O setor financeiro é também “chamado” a aumentar a mobilização de recursos financeiros para atender às necessidades de adaptação dos países às alterações climáticas.
“Compensações” estão ausentes do documento
No tema da “Mitigação”, o documento “reafirma” o compromisso de Paris de manter a subida de temperatura “bem abaixo” dos 2 ºC e perseguir o objetivo de 1,5 ºC, admitindo que os impactos de um e outro aumento são muito diferentes. E reconhece que, para limitar o aquecimento a 1,5 ºC, será necessário reduzir as emissões de gases com efeito de estufa em 45% até 2030 e a neutralidade carbónica até 2050.

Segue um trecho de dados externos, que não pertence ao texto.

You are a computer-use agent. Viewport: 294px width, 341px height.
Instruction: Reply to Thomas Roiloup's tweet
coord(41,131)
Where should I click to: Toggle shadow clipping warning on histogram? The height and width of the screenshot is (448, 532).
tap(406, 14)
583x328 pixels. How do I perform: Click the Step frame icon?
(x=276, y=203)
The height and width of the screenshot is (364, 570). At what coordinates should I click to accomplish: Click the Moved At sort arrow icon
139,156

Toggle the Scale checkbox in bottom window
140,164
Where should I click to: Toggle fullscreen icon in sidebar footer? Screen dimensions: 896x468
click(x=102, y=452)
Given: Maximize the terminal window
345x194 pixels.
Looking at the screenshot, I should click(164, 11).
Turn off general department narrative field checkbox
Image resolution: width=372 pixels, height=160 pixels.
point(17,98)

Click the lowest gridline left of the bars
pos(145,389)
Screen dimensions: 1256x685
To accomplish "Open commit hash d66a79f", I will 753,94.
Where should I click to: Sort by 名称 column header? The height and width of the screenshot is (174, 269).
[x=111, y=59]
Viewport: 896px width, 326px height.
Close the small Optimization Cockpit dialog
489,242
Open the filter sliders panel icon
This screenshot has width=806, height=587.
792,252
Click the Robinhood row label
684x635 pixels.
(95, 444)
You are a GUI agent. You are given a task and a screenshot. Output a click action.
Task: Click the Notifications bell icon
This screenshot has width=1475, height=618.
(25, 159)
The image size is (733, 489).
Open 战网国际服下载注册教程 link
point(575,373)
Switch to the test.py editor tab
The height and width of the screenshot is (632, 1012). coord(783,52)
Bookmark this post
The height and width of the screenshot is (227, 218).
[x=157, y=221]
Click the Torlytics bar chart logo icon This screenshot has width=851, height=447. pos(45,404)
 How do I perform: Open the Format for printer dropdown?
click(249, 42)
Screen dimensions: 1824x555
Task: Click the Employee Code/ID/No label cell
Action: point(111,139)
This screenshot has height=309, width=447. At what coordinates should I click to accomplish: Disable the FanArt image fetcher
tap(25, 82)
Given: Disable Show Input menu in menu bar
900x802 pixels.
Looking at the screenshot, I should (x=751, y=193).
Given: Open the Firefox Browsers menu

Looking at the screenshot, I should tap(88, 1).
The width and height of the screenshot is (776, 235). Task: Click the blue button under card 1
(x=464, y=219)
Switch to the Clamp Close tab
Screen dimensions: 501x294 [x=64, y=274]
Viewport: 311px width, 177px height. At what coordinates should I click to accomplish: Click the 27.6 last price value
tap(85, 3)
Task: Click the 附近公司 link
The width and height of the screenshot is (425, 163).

Talvez um dos capítulos mais positivos do diploma seja o dedicado às “Perdas e danos” – um tema a que os países mais desenvolvidos têm tentado escapar, com receio de que possam vir a ser responsabilizados pelos impactos das alterações climáticas nos países mais pobres, e tenham de vir a compensá-los. “[A Conferência das Partes] Reitera a urgência de intensificar a ação e o apoio, incluindo finanças, transferência de tecnologia e capacitação, para a implementação de abordagens para evitar, abordar e minimizar as perdas e danos associados aos efeitos adversos das mudanças climáticas em Partes de países em desenvolvimento que são particularmente vulneráveis aos efeitos adversos das alterações climáticas.”
Este ponto, no entanto, está escrito com particular cuidado: o texto não fala em ajudas diretas a países mais pobres na sequência de fenómenos extremos, mas sim de apoios para “evitar e minimizar” os seus impactos, numa perspetiva de prevenção. As palavras “abordar”, “evitar” e “minimizar” são repetidas várias vezes. Mas a palavra “compensar” e qualquer uma das suas derivações está ausente do documento.